Spring: Maples in full bloom yesterday, leaves still growing but completely unfurled.

Stoics: While reading Nicholas P. White’s introduction to my copy of Epictetus’ Enchiridion, ISTMRN that stoicism’s insistence on order behind all inevitable causes (i.e. “purpose” to the falling particles) could benefit from Taoism’s “perhaps”. The present instant is inevitable, a consequence of infinite past instances, each inevitable on its own. But of course infinite other pasts “could” have resulted in the present, but only one did in a chain of cause and effect, at least so it seems to me.

I just can’t know which singular chain led to the present, so I guess based on hints persisting in the present. But it’s beyond my ken to know the past, to select the exact chain from the infinite possible. The stoics are right in that once the present occurs (which is always) its causation chain is fixed, at least in conscious minds. N’est-ce pas? What is, is; no way around it, at least not for human consciousness. But was it “goodness” or “order” that brought about the present? Perhaps, but I doubt it. My guess is “it” doesn’t have a purpose. As Lao Tzu said to have written (and written to have said) in verse one, to paraphrase, “We can’t know”.

And of course there are infinite possible futures, the possibilities and actual manifestations as another “inevitable present” influenced by choices, mine or a spider’s; and I suppose, quantum events, as well as Newtonian stuff, but: “Que sera, sera”.

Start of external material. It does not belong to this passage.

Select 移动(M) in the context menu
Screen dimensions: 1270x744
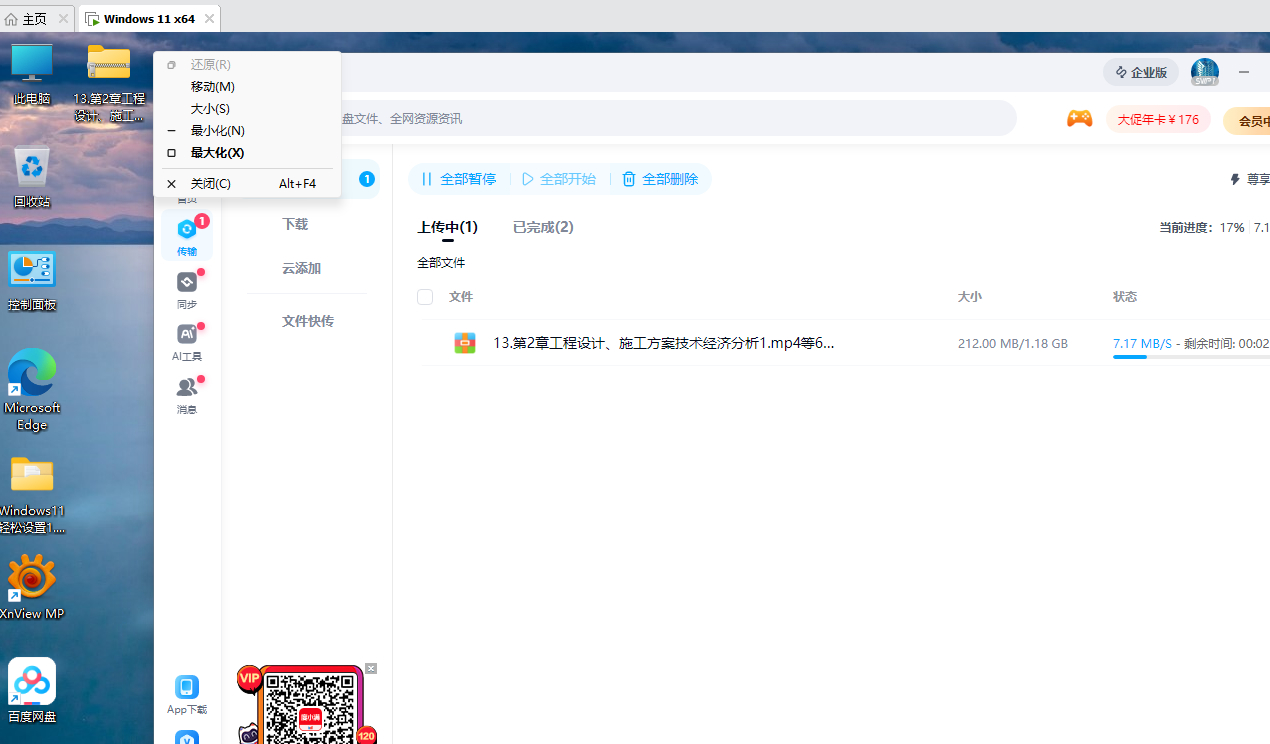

And boy do we argue about what each other should do to have the “proper” influence, often the extent of completely overshadowing the, shall I say, WONDERFUL fact of our existence as conscious things in this present instant. Shadowing is OK, the intensity is hard to take all the time, so a little “worry” about the future is necessary for food and shelter, and often pleasures and avoidances. So, yes, Aristotle, I shouldn’t be obsessive about “knowing” AND “not knowing”. N’est ce Pas? Lao Tzu? Epictetus? Epicurus?